Staging options: Pre-run script

Gadi

module load nextflow/24.04.1
module load singularity

Setonix

module load nextflow/24.04.3
module load singularity/4.1.0-slurm

Environment variables

Gadi and Setonix

Add the environment variables like in the screenshots below.
Nextflow singularity cache
Nextflow options

Advanced options: Head job submit options

Gadi

Copy and paste the following text. Replace the with the project ID you were granted on Gadi.

-l walltime=10:00:00,ncpus=1,mem=32gb,storage=scratch/<project-id>+gdata/<project-id>,wd -P <project-id>

If you are a part of the if89 project and want to use its databases, you need to link that location as well via -l storage directive, i.e.
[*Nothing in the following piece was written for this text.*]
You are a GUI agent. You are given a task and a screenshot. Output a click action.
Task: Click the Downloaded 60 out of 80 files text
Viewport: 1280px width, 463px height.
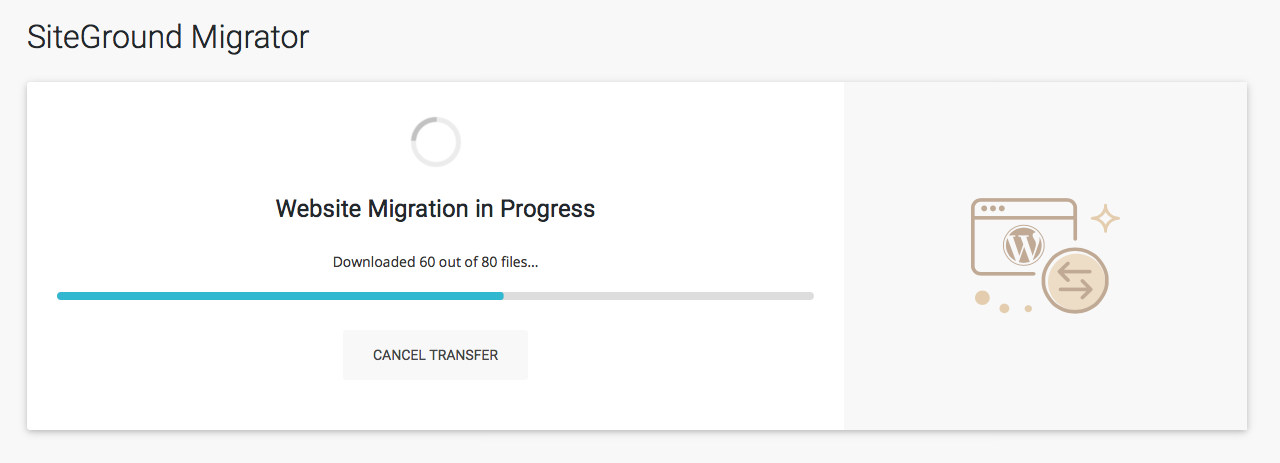[x=435, y=262]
-l walltime=10:00:00,ncpus=1,mem=32gb,storage=scratch/<project-id>+gdata/<project-id>+gdata/if89,wd -P <project-id>

Setonix

--mem=32G --cpus-per-task=8 --time=24:00:00

Note: The memory assigned to the head job may need to be increased in case the pipeline fails with an out of memory error when downloading the singularity images of the tools.

Add a pipeline

Some general tips and instructions on how to add a pipeline can be found in the Seqera help pages. Below are instructions on what to fill in the specific fields to run the ONTViSc pipeline on Gadi and Setonix. Similarly to compute environments, you can add a workflow in your personal or organisation workspace. Just click on your user name in the top left corner of the page, select the corresponding workspace, and then navigate to the Launchpad tab.

Name

Provide a name according to the given instructions.

Compute environment

Select the Compute Environment you just created.

Pipeline to launch

https://github.com/eresearchqut/ontvisc

Revision number

Choose main or any other revision you want to execute.

Work directory

It should be pre-populated from the Compute Environment.

Config profiles

Select singularity.

Advanced options: Nextflow config file

Gadi

process {
   beforeScript = 'module load singularity'
   storage = 'scratch/<project-id>+gdata/<project-id>'
}

If you are a part of the if89 project and want to use its databases, you need to link that location as well: storage = 'scratch/<project-id>+gdata/<project-id>+gdata/if89'

Setonix

process {
   beforeScript = 'module load singularity/4.1.0-slurm'
}
singularity {
    cacheDir = '<A FOLDER WHERE THE SINGULARITY IMAGES WILL BE DOWNLOADED>'
}

Advanced options: Pre-run script

It should be pre-populated from the Compute Environment.